STEP 5: Use wire molding to conceal the power cords.
It’s one thing to be successful in mounting a flat-screen TV, but it’s another level of success to entirely conceal the cords. The easiest method is to run a wire molding down from the television. The cords hide in a neat column behind the molding, and if you paint the molding the same color as the wall, it’s not very noticeable.
A cleaner, albeit pricer, option is to thread the cords behind the wall, but it’s dangerous, illegal, and against the National Electrical Code to do so. Fortunately, there’s a compromise: a power bridge kit, or an in-wall power extension (IWPE), such as the Echogear In-Wall Cable Management Kit. These kits enable the homeowner to install an outlet in the wall, more or less behind the TV screen, so it’s all but invisible to occupants in the room.
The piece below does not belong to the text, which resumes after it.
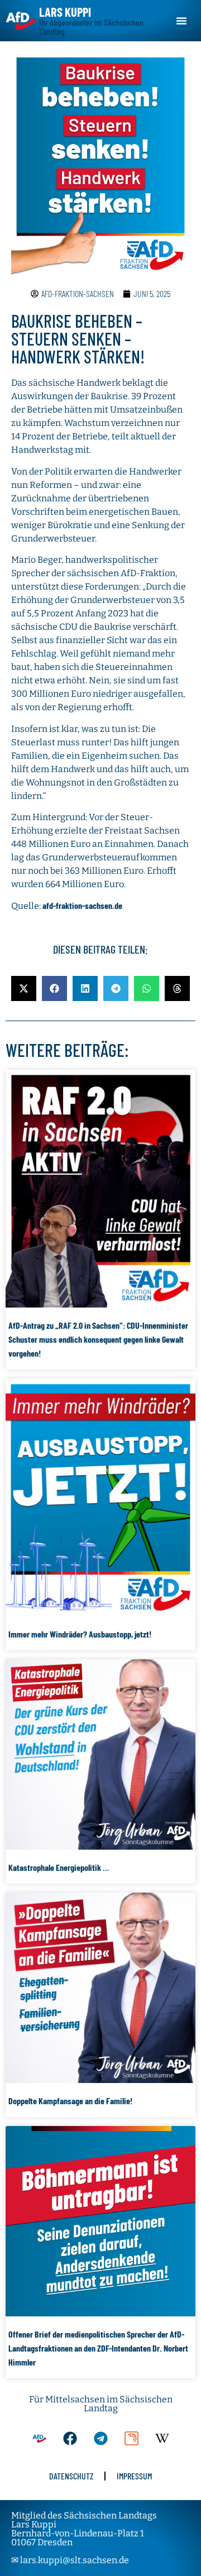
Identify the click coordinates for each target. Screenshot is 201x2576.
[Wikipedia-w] (162, 2438)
Behind the wall, a power bridge cable travels from the newly installed outlet to another new receptacle installed lower down on the wall. Then you just run a power cord from an existing outlet or surge protector to the inconspicuously placed bottom receptacle. Now your cords are concealed—legally.
Keep in mind that installing an IWPE or power bridge adds to the cost and installation time of the project. Expect to pay between $50 and $80 for the IPWE, and add about an hour to your install time.
The internet is rife with cautionary videos of shattering flat screens, typically accompanied by wails of agony from their unfortunate owners. By following our how to hang a tv on the wall methods, purchasing a mounting kit that is rated to handle the weight and size of your TV, and mounting it to wall studs, your TV can be securely mounted to the wall. Plus, you can save hundreds of dollars on a professional installation.